Prompt:
Set down, please, exactly the lines below that run from the line with "Персонализировать (350, 1332)" to the line with "Запретить использование cookies (351, 1300)", both lines included.

Data extract:
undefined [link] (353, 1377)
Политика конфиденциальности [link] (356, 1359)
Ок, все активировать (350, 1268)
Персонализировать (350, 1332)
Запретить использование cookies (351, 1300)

* * *

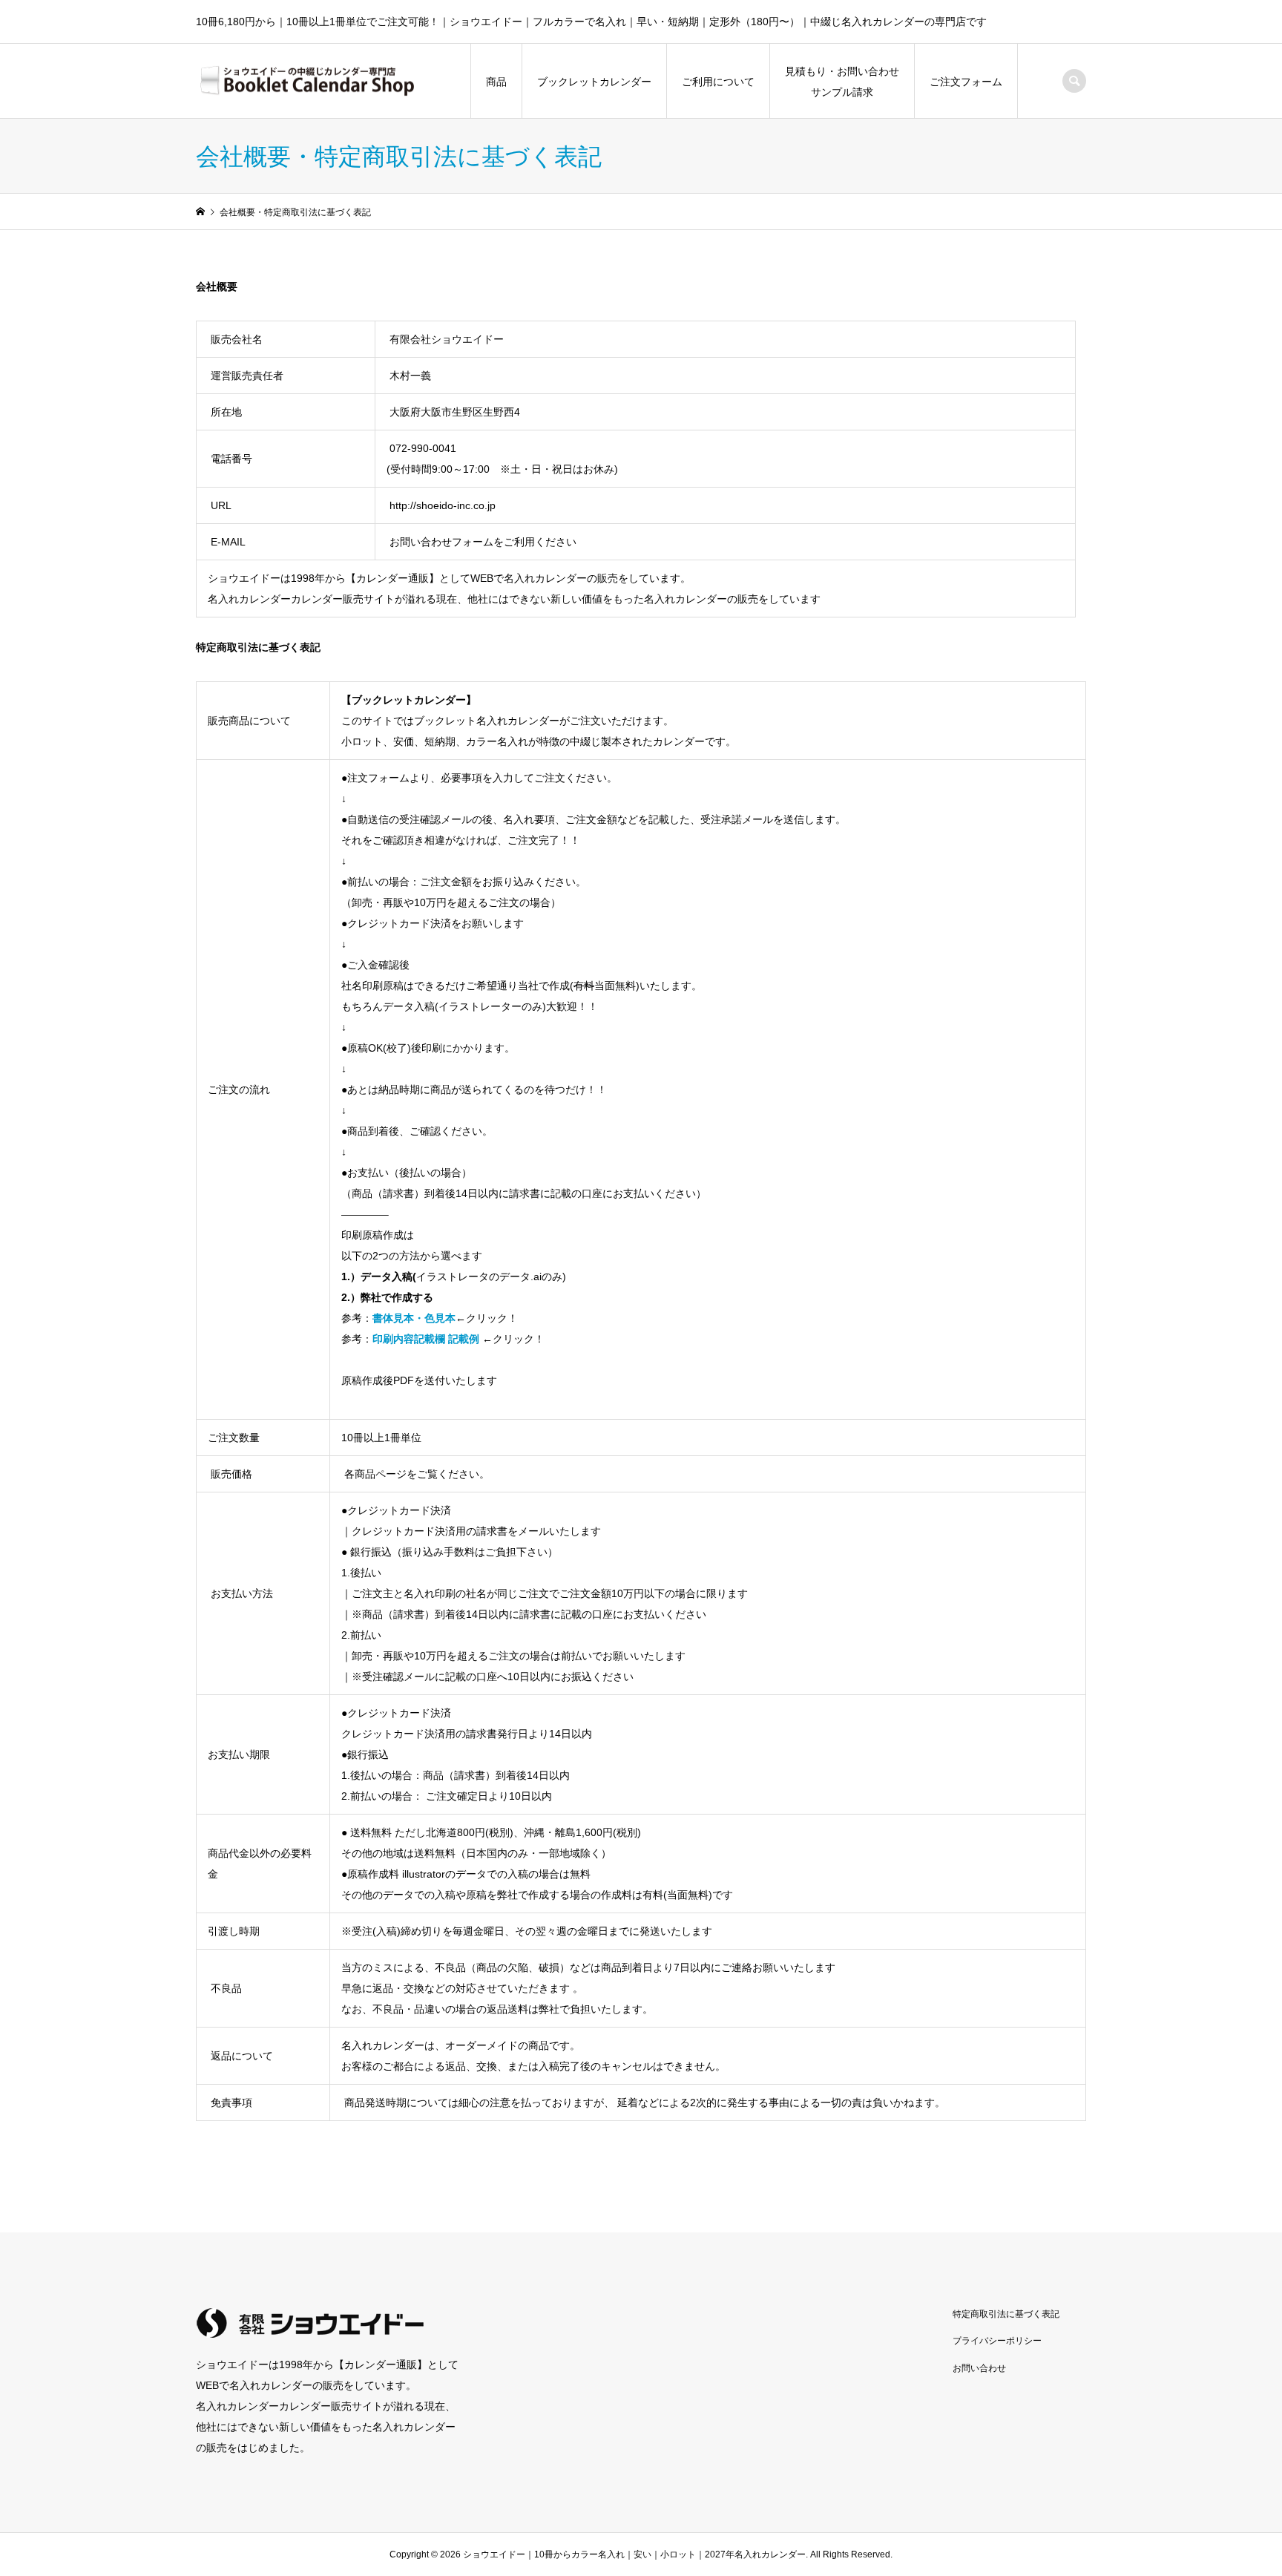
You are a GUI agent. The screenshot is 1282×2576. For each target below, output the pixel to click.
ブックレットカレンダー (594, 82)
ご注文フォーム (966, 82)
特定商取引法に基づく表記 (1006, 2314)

* * *

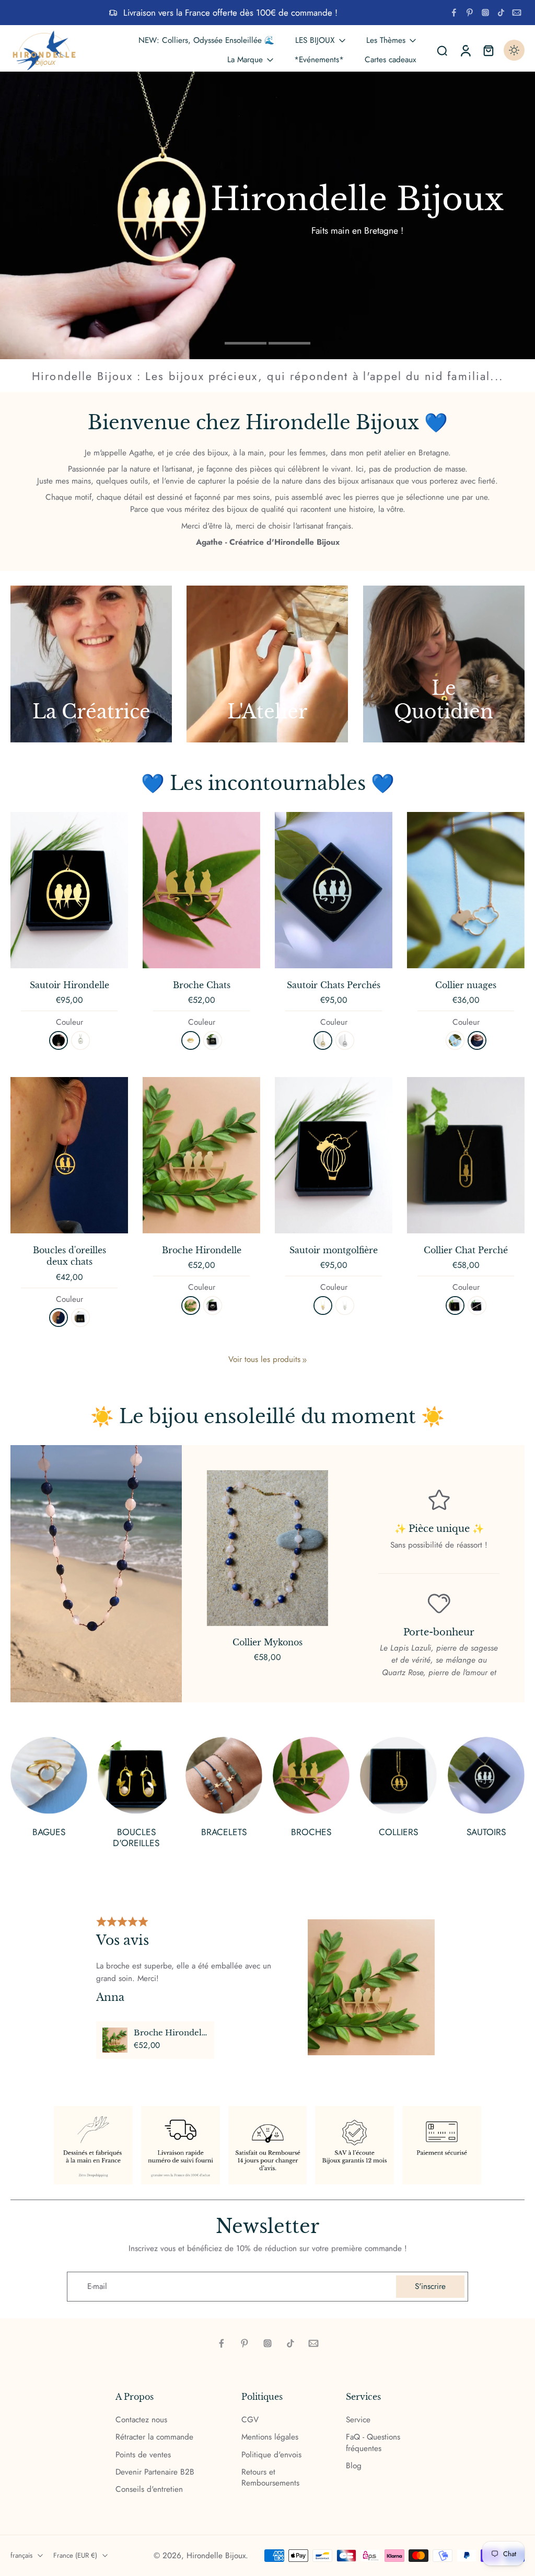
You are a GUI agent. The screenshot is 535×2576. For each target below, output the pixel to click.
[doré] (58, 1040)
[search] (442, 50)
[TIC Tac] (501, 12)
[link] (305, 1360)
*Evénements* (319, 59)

Reply to the exercise:
Персонализировать (350, 1332)
Запретить использование cookies (351, 1300)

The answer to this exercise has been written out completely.